2. Juni: Opel erhält die erste Finanzspritze vom Staat.

8. Juli: BAIC legt ein neues Angebot vor.

12. Juli: Auch RHJI bessert nach.

16. Juli: Nach den Länderchefs spricht sich auch Bundeskanzlerin Merkel für den Einstieg Magnas und der russischen Sberbank bei Opel aus.

20. Juli: Die Frist läuft ab, bis zu der die Interessenten ihre offiziellen Angebote bei GM einreichen konnten; es bieten RHJI, BAIC und Magna.

23. Juli: BAIC scheidet aus dem Bieterverfahren aus.

Magna ist Favorit - oder nicht?

4. August: GM-Verhandlungsführer John Smith dämpft die Hoffnung auf schnelle Lösungen.

9. August: RHJI hat nach Angaben seines Chefs Leonhard Fischer bereits einen unterschriftsreifen Vertrag mit General Motors ausgehandelt.

13. August: Auch Magna einigt sich mit GM auf einen unterschriftsreifen Vertrag.

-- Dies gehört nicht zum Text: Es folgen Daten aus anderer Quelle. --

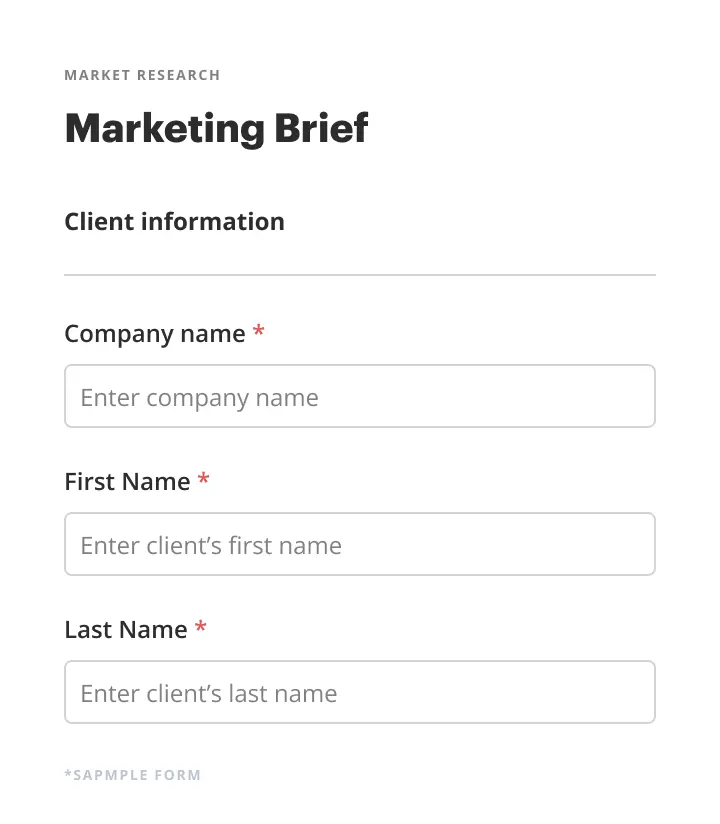The image size is (720, 824).
Task: Click the word "First" in the field label
Action: pos(89,482)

22. August: GM vertagt die Opel-Entscheidung.

25. August: GM betont bei einem Treffen mit Bund und Ländern, unverändert auf einen Verkauf seiner Tochter Opel zu setzen.

2. September: RHJI bessert sein Übernahmeangebot nach. 3. September: Laut einem Zeitungsbericht will GM Opel doch behalten und selbst sanieren. Die Nachricht, die in den folgenden Tagen auch zahlreiche weitere Zeitungen bringen, löst bei Politikern und Arbeitnehmervertretern heftige Reaktionen aus.

9./10. September: Der GM-Verwaltungsrat hat offenbar über die Zukunft von Opel entschieden, will die Entscheidung aber erst nach Unterrichtung der Bundesregierung und des deutschen Tochterunternehmens öffentlich bekanntgeben.